From: Andrey Grodzovsky <Andrey.Grodzovsky@amd.com>
To: Bjorn Helgaas <helgaas@kernel.org>
Cc: "Deucher, Alexander" <Alexander.Deucher@amd.com>,
"s.miroshnichenko@yadro.com" <s.miroshnichenko@yadro.com>,
"linux-pci@vger.kernel.org" <linux-pci@vger.kernel.org>,
"Koenig, Christian" <Christian.Koenig@amd.com>,
"Antonovitch, Anatoli" <Anatoli.Antonovitch@amd.com>,
Daniel Vetter <daniel@ffwll.ch>
Subject: Re: Avoid MMIO write access after hot unplug [WAS - Re: Question about supporting AMD eGPU hot plug case]
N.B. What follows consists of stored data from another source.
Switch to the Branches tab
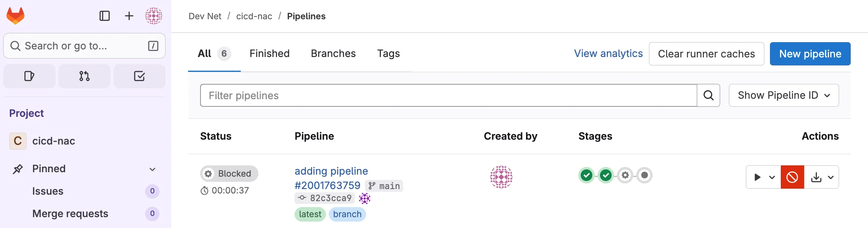Viewport: 868px width, 228px height. [333, 53]
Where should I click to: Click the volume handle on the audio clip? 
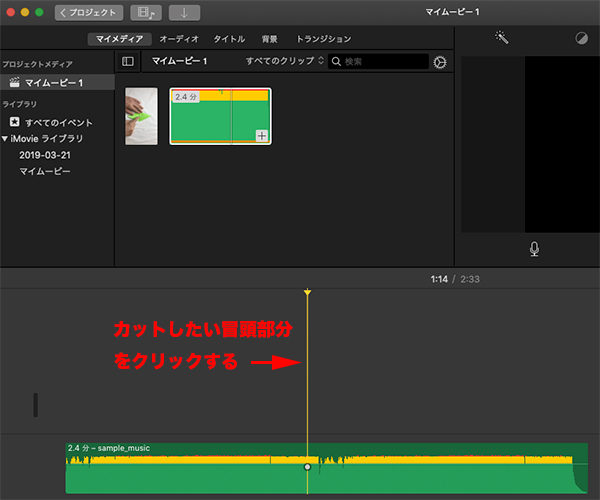307,467
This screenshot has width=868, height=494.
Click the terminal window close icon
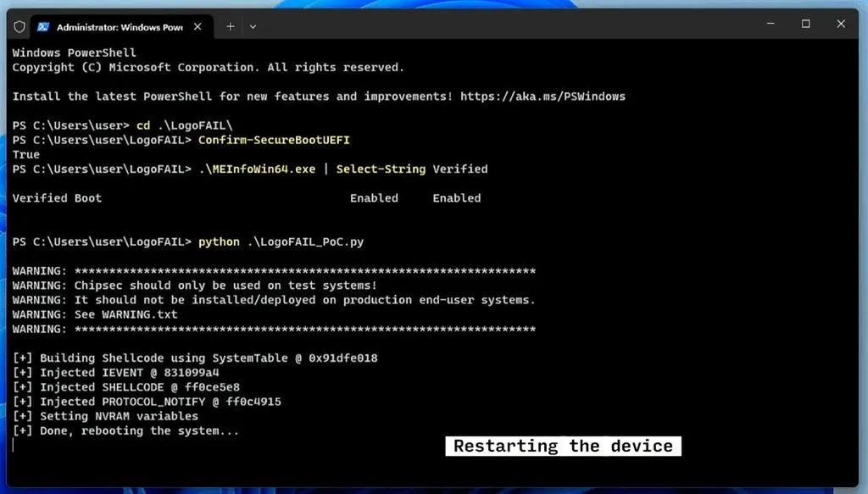click(x=841, y=25)
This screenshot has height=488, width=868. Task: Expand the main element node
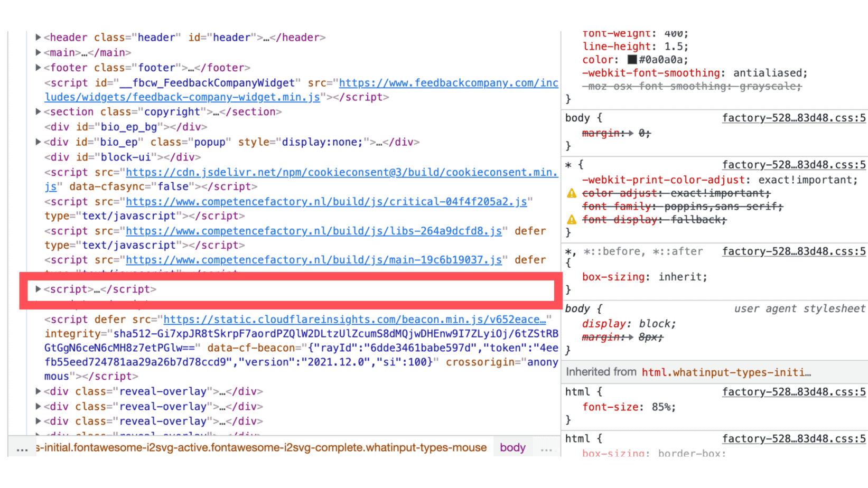pyautogui.click(x=38, y=53)
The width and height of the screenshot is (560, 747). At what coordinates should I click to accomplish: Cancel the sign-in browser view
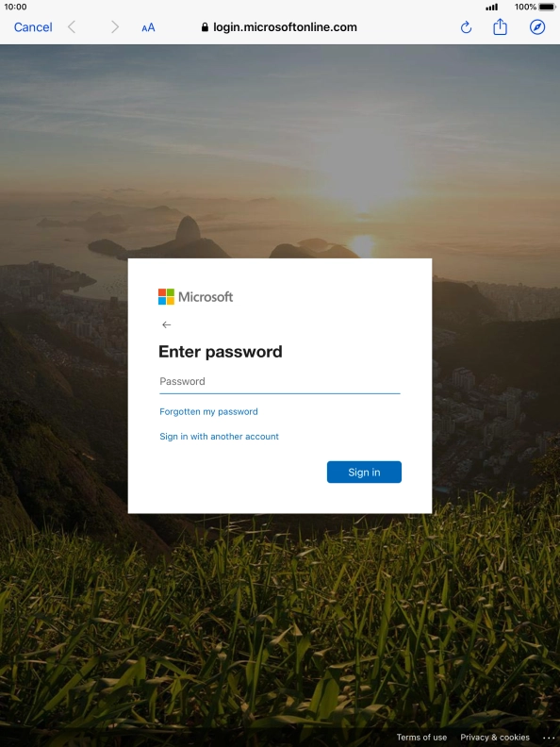pos(33,27)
Date: Fri, 5 Feb 2021 15:42:01 -0500 [thread overview]
Message-ID: <c216efcc-6c81-8a7e-a823-1ddb62ebddb7@amd.com> (raw)
In-Reply-To: <20210205194541.GA191443@bjorn-Precision-5520>
On 2/5/21 2:45 PM, Bjorn Helgaas wrote:
> On Fri, Feb 05, 2021 at 11:08:45AM -0500, Andrey Grodzovsky wrote:
>> On 2/5/21 10:38 AM, Bjorn Helgaas wrote:
>>> On Thu, Feb 04, 2021 at 11:03:10AM -0500, Andrey Grodzovsky wrote:
>>>> + linux-pci mailing list and a bit of extra details bellow.
>>>>
>>>> On 2/2/21 12:51 PM, Andrey Grodzovsky wrote:
>>>>> Bjorn, Sergey I would also like to use this opportunity to ask you a
>>>>> question on a related topic - Hot unplug.
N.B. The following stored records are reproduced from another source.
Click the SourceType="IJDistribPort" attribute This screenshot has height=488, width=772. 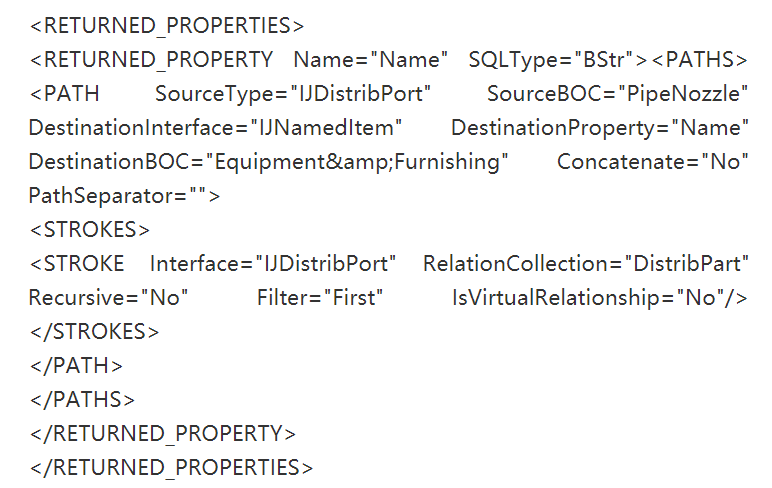click(293, 94)
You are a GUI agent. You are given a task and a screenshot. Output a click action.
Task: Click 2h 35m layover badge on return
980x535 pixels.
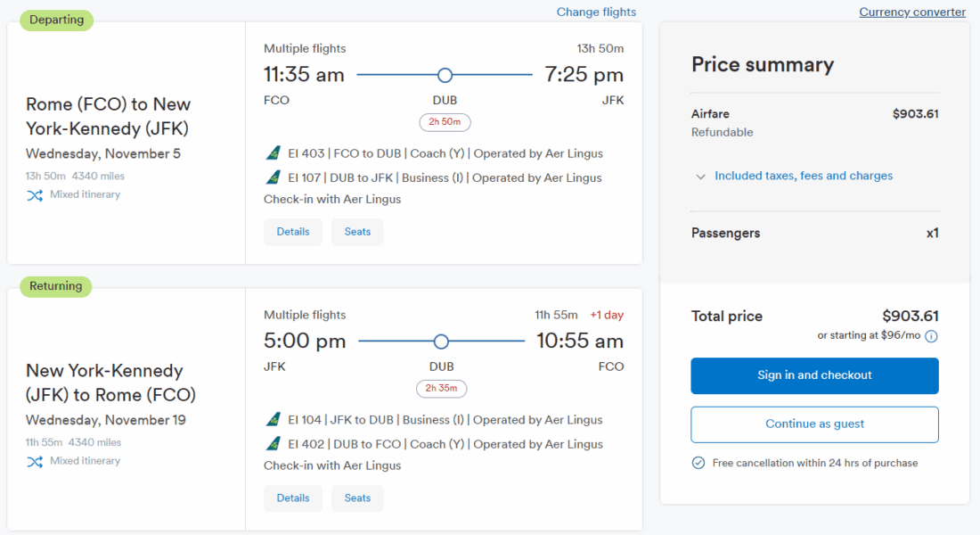coord(441,389)
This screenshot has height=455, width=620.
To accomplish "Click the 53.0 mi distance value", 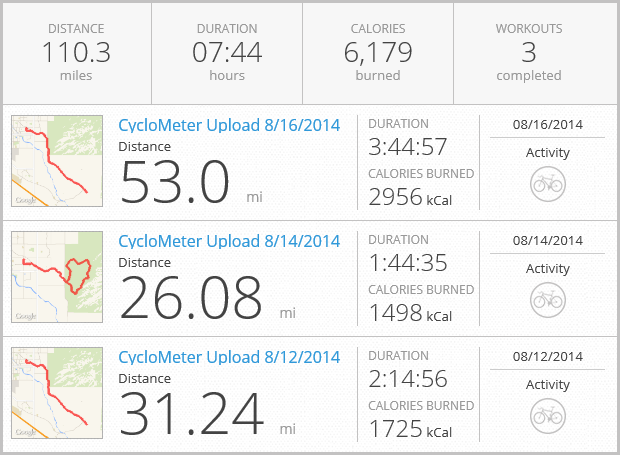I will pyautogui.click(x=176, y=182).
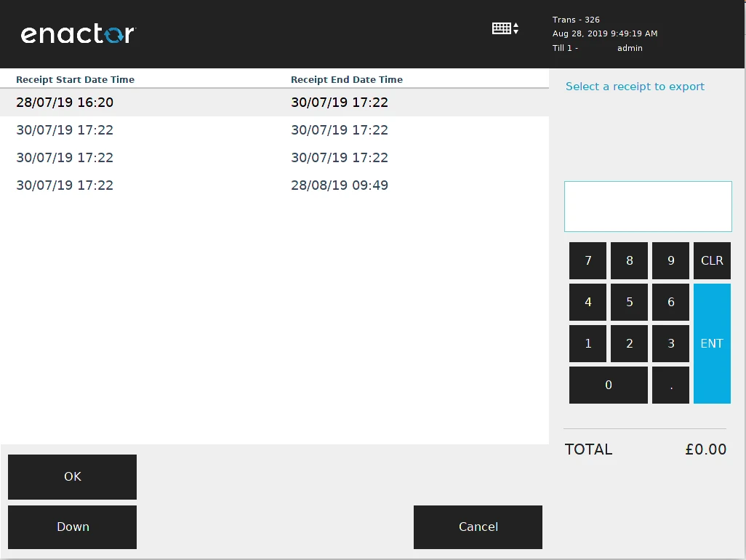Tap digit 1 on the keypad
746x560 pixels.
587,343
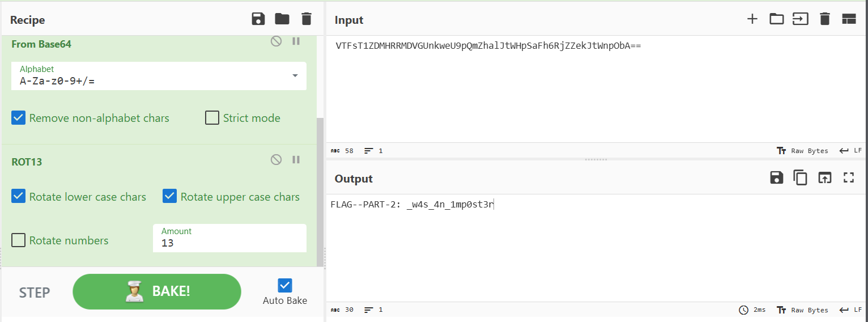
Task: Clear the recipe with trash icon
Action: click(x=307, y=19)
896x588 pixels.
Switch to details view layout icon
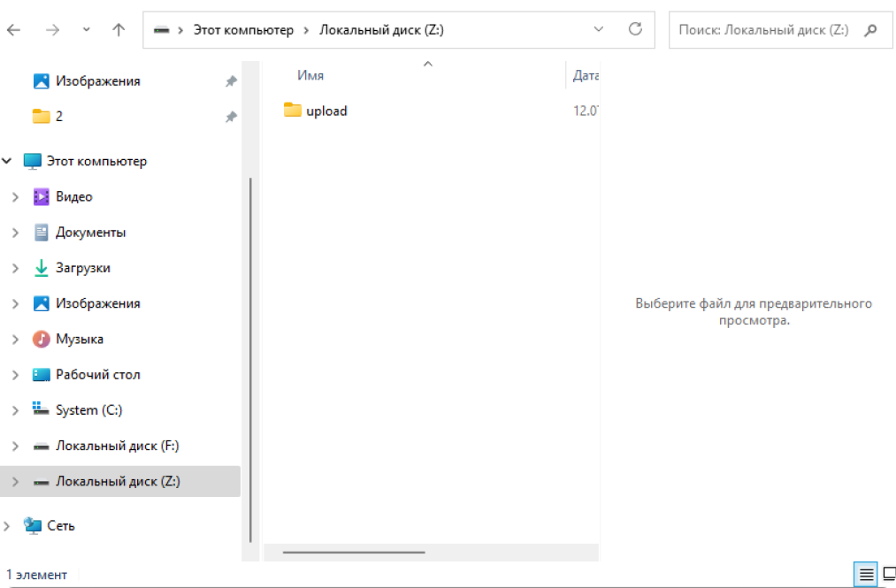[866, 575]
>>>>> I've been working for a while on this (see latest patchset set here
>>>>> https://nam11.safelinks.protection.outlook.com/?url=https%3A%2F%2Flists.freedesktop.org%2Farchives%2Famd-gfx%2F2021-January%2F058595.html&data=04%7C01%7CAndrey.Grodzovsky%40amd.com%7C67eb867f5714488f604608d8ca0ea0c8%7C3dd8961fe4884e608e11a82d994e183d%7C0%7C0%7C637481511484863191%7CUnknown%7CTWFpbGZsb3d8eyJWIjoiMC4wLjAwMDAiLCJQIjoiV2luMzIiLCJBTiI6Ik1haWwiLCJXVCI6Mn0%3D%7C1000&sdata=sPRG9cnJDUPR%2FJ1%2Bls0zM6Bidut6bbT%2BpCYuufnc24Q%3D&reserved=0).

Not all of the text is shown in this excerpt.